Wednesday, June 20, 2012
i've had a lot of eye openers lately.. epiphany's so to speak. situations, events, people, understandings that have changed little parts of me. as i shed skin each part of me changes. i must say i never thought me and edson wouldn't make it. i knew we had differences and problems but i put everything into him and into the idea that it would be just us two forever. no matter how bad the bad is, when you place yourself in someone else's hands and heart it will tear you a part.. which is what this has done to me. don't get me wrong i feel strong and empowered in various ways and feel like what you need to do for yourself isn't always comfortable but the emptiness from absent love is crushing. my heart's a mess but i'm desperate to connect..

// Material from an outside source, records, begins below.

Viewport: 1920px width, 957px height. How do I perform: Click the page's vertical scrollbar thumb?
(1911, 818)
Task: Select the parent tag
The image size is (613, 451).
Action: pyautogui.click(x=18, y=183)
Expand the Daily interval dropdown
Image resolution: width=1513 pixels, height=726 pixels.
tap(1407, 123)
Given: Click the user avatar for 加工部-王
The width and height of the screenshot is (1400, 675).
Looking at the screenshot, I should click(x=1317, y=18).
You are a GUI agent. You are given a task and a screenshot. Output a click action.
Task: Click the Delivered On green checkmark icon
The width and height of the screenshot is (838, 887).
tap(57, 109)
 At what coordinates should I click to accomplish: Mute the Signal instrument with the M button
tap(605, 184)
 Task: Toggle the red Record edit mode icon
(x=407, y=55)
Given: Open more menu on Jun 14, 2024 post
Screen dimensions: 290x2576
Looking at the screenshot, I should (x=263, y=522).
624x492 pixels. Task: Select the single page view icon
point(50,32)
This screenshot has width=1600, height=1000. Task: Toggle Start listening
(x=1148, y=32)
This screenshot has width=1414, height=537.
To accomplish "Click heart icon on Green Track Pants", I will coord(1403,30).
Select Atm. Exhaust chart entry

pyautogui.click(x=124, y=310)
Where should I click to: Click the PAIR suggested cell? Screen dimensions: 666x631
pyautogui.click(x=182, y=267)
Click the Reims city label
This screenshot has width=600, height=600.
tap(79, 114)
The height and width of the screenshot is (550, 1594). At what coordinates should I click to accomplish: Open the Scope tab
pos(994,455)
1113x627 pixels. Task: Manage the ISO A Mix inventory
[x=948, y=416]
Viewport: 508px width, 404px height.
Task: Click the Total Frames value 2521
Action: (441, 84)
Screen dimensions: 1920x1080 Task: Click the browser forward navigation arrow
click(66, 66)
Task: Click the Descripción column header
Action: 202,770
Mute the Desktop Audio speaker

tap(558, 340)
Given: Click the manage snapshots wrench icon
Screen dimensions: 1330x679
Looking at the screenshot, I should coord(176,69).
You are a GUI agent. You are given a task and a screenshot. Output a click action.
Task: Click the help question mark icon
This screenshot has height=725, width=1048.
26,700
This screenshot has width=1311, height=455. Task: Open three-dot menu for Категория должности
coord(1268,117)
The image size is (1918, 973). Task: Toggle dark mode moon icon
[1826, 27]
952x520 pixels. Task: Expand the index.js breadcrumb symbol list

this june gloom seems to keep me in bed longer.. take more naps.. feel more heartache.
i go to the gym. work on art. read. go hiking. go to the beach. all the things i love but the emptiness is still there. the ache of something missing. something that needed to be removed from my life for now and possibly forever.
i've had heartache. from so many different things.
it always feels different but you always know it's heartache. always. its the same gut wrenching heaviness in your chest and emptiness everywhere you look.
i'm not depressed. if anything i feel light and free. so many emotions and feelings at once and here i am pressing on. moving forward.
just move on.
but fuck the taste of you is still wet in my mouth and the warmth of your body is still present in my sleep.
the reality is that after so long there's still so much you never searched to understand or know about me.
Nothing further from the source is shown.